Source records
*** Begin section ***

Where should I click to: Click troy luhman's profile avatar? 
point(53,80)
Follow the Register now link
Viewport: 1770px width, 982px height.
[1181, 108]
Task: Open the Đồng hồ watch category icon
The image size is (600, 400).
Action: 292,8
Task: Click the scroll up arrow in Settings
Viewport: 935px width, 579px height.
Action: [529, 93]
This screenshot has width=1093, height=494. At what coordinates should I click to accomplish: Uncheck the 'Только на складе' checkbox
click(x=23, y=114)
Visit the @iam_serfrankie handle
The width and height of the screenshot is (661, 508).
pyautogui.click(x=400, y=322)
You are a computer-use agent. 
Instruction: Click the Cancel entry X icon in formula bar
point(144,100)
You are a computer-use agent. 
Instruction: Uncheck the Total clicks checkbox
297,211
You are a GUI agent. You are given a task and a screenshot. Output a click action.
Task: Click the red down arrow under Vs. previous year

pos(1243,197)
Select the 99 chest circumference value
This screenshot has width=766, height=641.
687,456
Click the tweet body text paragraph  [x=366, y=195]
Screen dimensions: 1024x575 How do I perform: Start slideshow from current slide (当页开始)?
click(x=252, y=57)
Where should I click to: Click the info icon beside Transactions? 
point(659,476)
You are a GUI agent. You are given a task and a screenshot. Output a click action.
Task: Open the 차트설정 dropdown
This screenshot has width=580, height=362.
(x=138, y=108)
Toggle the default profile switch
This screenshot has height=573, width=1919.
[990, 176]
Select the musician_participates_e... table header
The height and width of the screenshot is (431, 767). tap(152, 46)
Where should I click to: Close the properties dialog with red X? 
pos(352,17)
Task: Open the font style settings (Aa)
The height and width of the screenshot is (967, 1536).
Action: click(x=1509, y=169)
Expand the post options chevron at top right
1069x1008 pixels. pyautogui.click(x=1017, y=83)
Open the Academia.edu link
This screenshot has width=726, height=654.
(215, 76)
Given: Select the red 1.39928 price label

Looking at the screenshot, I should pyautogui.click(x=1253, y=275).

*** End section ***

**Task prompt**: The entries shown above should be copied out word for word.

**Solution**:
Where should I click to: Click troy luhman's profile avatar? 
point(53,80)
Follow the Register now link
Viewport: 1770px width, 982px height.
[1181, 108]
Task: Open the Đồng hồ watch category icon
The image size is (600, 400).
Action: 292,8
Task: Click the scroll up arrow in Settings
Viewport: 935px width, 579px height.
Action: [529, 93]
This screenshot has width=1093, height=494. At what coordinates should I click to accomplish: Uncheck the 'Только на складе' checkbox
click(x=23, y=114)
Visit the @iam_serfrankie handle
The width and height of the screenshot is (661, 508).
pyautogui.click(x=400, y=322)
You are a computer-use agent. 
Instruction: Click the Cancel entry X icon in formula bar
point(144,100)
You are a computer-use agent. 
Instruction: Uncheck the Total clicks checkbox
297,211
You are a GUI agent. You are given a task and a screenshot. Output a click action.
Task: Click the red down arrow under Vs. previous year

pos(1243,197)
Select the 99 chest circumference value
This screenshot has width=766, height=641.
687,456
Click the tweet body text paragraph  [x=366, y=195]
Screen dimensions: 1024x575 How do I perform: Start slideshow from current slide (当页开始)?
click(x=252, y=57)
Where should I click to: Click the info icon beside Transactions? 
point(659,476)
You are a GUI agent. You are given a task and a screenshot. Output a click action.
Task: Open the 차트설정 dropdown
This screenshot has width=580, height=362.
(x=138, y=108)
Toggle the default profile switch
This screenshot has height=573, width=1919.
[990, 176]
Select the musician_participates_e... table header
The height and width of the screenshot is (431, 767). tap(152, 46)
Where should I click to: Close the properties dialog with red X? 
pos(352,17)
Task: Open the font style settings (Aa)
The height and width of the screenshot is (967, 1536).
Action: click(x=1509, y=169)
Expand the post options chevron at top right
1069x1008 pixels. pyautogui.click(x=1017, y=83)
Open the Academia.edu link
This screenshot has width=726, height=654.
(215, 76)
Given: Select the red 1.39928 price label

Looking at the screenshot, I should pyautogui.click(x=1253, y=275).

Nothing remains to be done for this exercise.